# Exercise prompt
Can you write out the material again, starting with the line that contains "The width and height of the screenshot is (572, 420)." and going on through the line that contains "pos(377,33)", with both of those lines and the requests included and nothing else? Scale every coordinate in the answers by 2.4 and round each result to a whole number, with halves rounded up.

# Supplied information
BEGIN
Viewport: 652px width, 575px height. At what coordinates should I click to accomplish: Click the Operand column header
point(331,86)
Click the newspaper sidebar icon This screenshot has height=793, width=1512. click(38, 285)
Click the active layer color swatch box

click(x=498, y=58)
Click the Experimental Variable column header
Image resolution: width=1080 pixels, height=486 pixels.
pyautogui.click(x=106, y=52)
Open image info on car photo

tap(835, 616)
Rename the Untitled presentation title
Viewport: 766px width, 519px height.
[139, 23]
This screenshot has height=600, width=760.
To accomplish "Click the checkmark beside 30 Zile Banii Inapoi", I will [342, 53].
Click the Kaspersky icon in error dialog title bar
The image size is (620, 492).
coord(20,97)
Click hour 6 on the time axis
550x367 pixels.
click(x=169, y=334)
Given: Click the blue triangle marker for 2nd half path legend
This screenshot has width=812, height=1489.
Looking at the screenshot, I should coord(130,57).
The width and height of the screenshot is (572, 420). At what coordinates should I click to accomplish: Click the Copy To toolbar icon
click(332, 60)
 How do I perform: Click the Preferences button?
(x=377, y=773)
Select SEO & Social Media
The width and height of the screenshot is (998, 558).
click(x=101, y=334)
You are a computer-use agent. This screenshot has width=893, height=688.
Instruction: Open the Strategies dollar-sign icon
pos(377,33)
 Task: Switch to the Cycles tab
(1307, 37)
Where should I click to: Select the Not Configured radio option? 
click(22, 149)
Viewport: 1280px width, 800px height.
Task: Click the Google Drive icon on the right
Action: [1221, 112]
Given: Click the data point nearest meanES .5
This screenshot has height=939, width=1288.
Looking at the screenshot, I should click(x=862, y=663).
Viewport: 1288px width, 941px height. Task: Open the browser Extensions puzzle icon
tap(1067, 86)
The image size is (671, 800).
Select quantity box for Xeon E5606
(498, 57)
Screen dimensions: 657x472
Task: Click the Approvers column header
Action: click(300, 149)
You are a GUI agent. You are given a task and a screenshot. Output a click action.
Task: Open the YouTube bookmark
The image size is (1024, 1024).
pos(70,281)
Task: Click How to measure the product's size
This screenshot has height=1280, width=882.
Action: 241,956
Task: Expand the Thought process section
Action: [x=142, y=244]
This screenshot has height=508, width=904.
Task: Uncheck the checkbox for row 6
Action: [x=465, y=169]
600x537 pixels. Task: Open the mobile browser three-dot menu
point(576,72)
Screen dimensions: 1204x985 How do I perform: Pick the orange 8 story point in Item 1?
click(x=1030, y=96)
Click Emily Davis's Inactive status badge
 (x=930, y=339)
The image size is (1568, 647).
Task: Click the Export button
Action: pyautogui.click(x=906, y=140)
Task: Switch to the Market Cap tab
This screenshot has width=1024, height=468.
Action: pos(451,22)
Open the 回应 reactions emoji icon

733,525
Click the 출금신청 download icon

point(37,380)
END
# Solved problem
The width and height of the screenshot is (572, 420). At what coordinates should I click to accomplish: Click the Copy To toolbar icon
click(797, 144)
 How do I perform: Click the Preferences button?
(x=905, y=1855)
Select SEO & Social Media
The width and height of the screenshot is (998, 558).
click(x=242, y=802)
You are a computer-use agent. This screenshot has width=893, height=688.
Instruction: Open the Strategies dollar-sign icon
pos(905,79)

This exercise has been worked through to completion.